───── Entries shown

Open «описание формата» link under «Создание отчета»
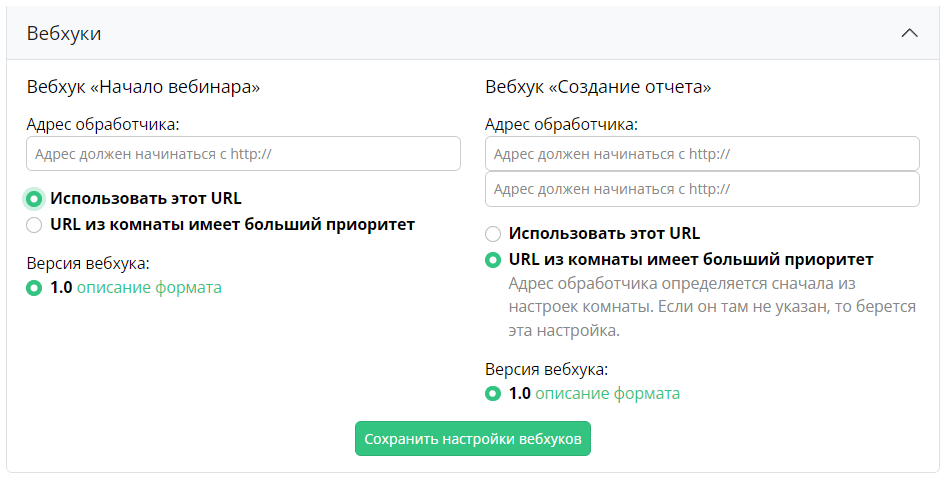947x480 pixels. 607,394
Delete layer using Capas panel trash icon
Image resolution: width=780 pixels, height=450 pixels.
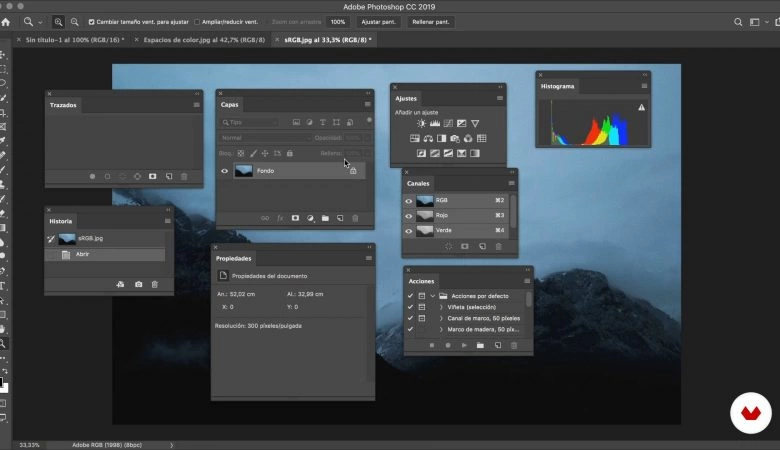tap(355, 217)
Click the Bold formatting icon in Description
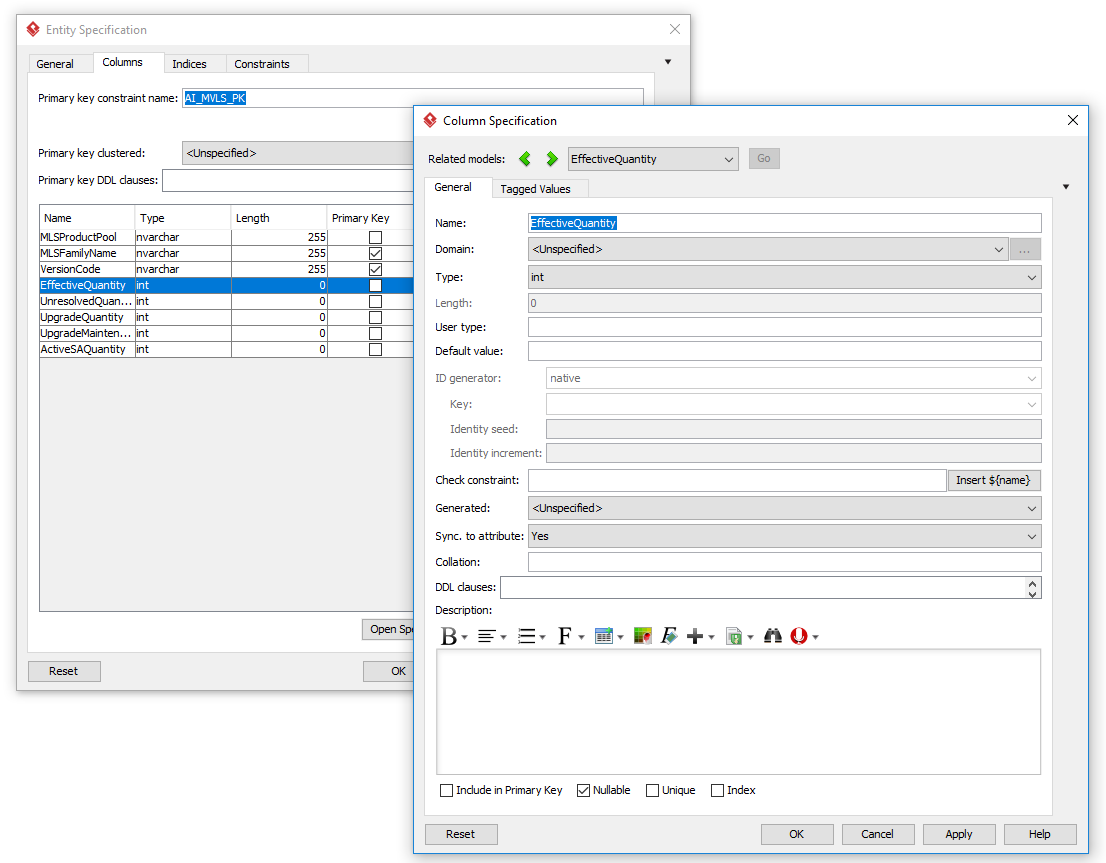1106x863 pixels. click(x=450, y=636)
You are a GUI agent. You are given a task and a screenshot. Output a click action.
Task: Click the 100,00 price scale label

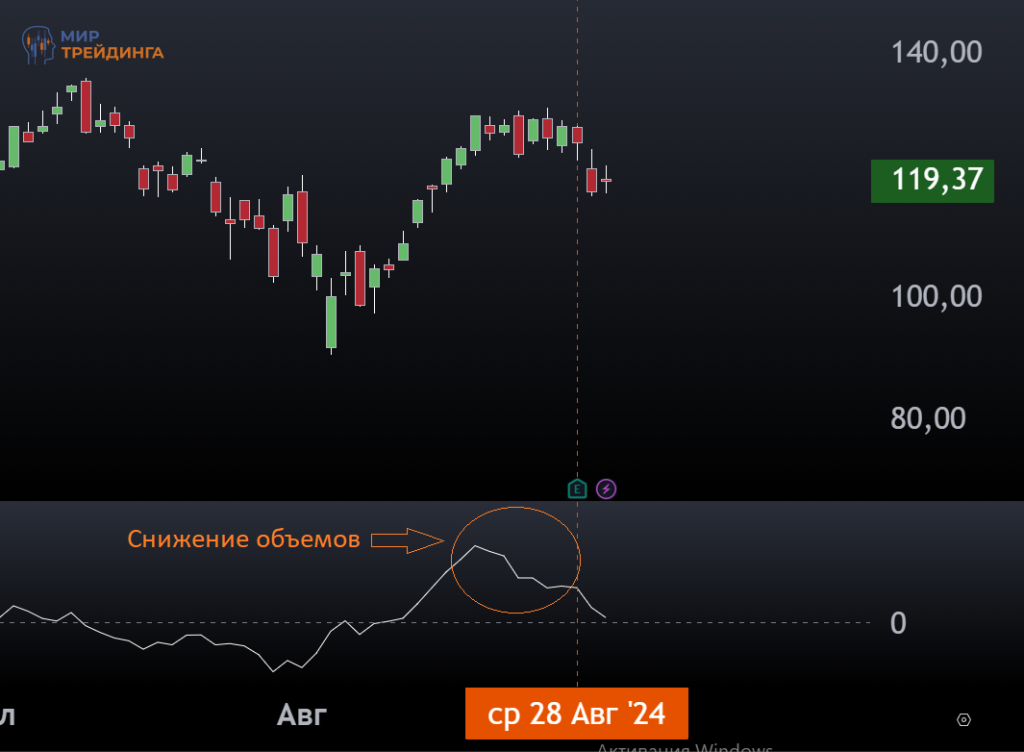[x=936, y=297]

──────────

What needs to be done. Print, exactly and only, the lines running from the line with "You are a GUI" through the last line of the data, including both. Skip any picture.

Written solution.
You are a GUI agent. You are given a task and a screenshot. Output a click action.
Task: Click the 100,00 price scale label

[x=936, y=297]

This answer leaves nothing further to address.